Feeling sophomoric today, I’m going to discuss a less frivolous criticism of The Gift namely, that in this episode Buffy is not prepared to sacrifice Dawn to save the world, whereas in Becoming II she did ultimately kill Angel. Is this a lapse of moral judgement, a regression on her part? It’s hard to argue that a few more minutes of life for one human being outweigh the lives of everyone in all possible universes. The ghost of Kant’s Categorical Imperative could be invoked, but this type of problem might have been expressly designed to attack Kantian ethics and damn it’s effective. But maybe that designed aspect is significant. Do such clearly defined choices ever get presented outside of philosophical debates? In the real world complete certainty about the outcome of deciding to follow option A rather than option B is rarely possible and the possibility of an option C or K appearing can never be ruled out.

I think in moral terms The Gift is more of an invitation to ask the right questions than an argument about the ethical validity of competing answers. I think it’s very significant that when Giles first makes the point about choosing between Dawn and the World there really is another option they hadn’t at that stage considered. I think it’s equally important that when it finally does prove too late to simply delay the blood-letting yet another option presents itself.
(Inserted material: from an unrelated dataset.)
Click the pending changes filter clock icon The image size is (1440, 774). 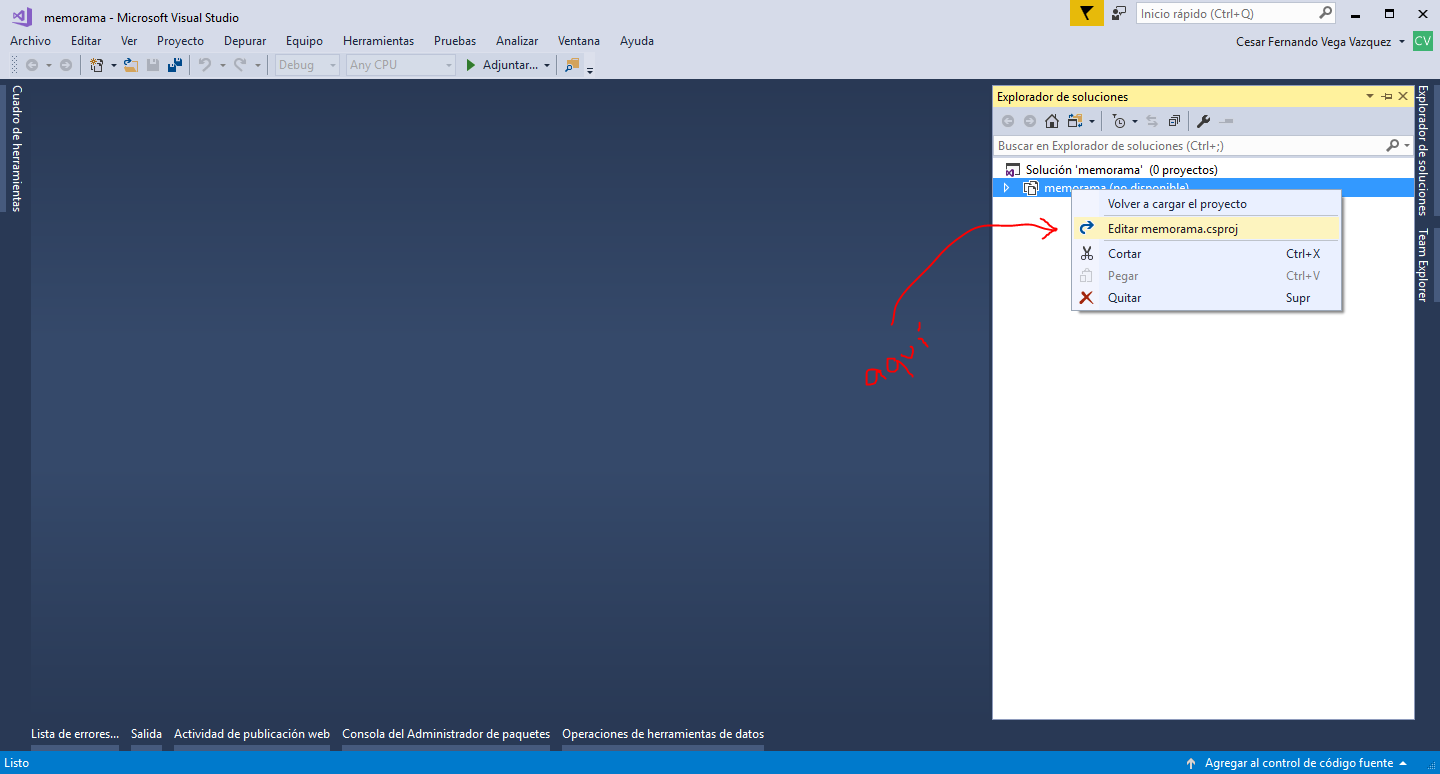[x=1119, y=121]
Because Dawn is more than Buffy’s sister, more than a symbol of Buffy’s moral rectitude. She’s a person in her own right and the choice is not just between protecting her or killing her. There’s a third option available, which is to allow Dawn to exercise her own choice. Dawn chooses to sacrifice herself:

“Buffy, you have to let me go! Blood starts it, and until the blood stops flowing it'll never stop. You know you have to let me ... It has to have the blood ...”

I believe that hearing her sister make that choice triggers Buffy’s sudden realisation that she and Dawn are one. They both have the blood of heroes in their veins.
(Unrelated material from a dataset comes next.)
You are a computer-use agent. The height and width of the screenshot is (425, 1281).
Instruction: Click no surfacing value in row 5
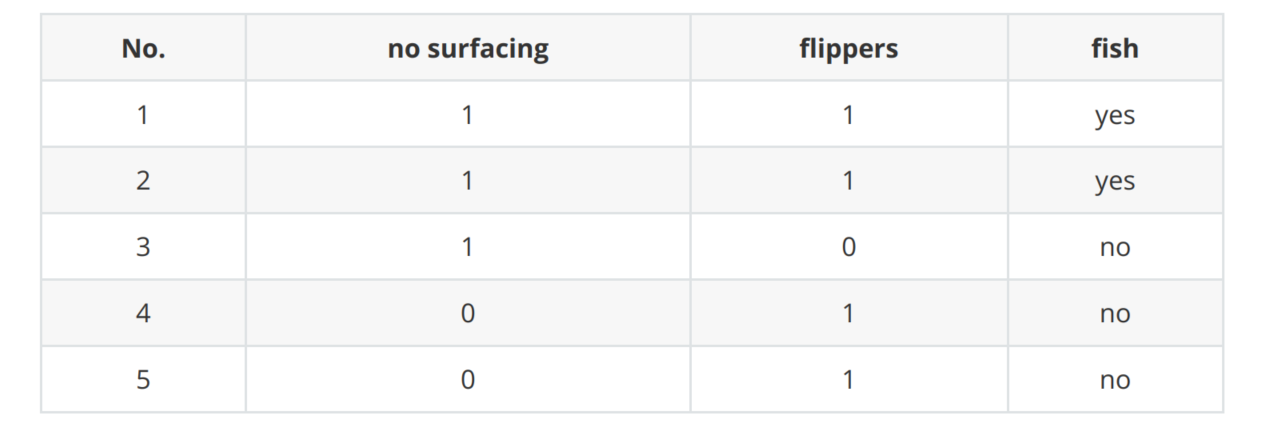(x=468, y=380)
Of course at this stage of her development Buffy is unable to allow her sister that hero’s ‘purgative’ while she’s able to sacrifice herself in Dawn’s place. But it’s a progression from telling Angel to close his eyes, without even considering the possibility that he might choose to die willingly, and by the end of the series she’s finally ready to let another be the sacrificial hero.

Because Chosen is the bestest finale of all (ducks).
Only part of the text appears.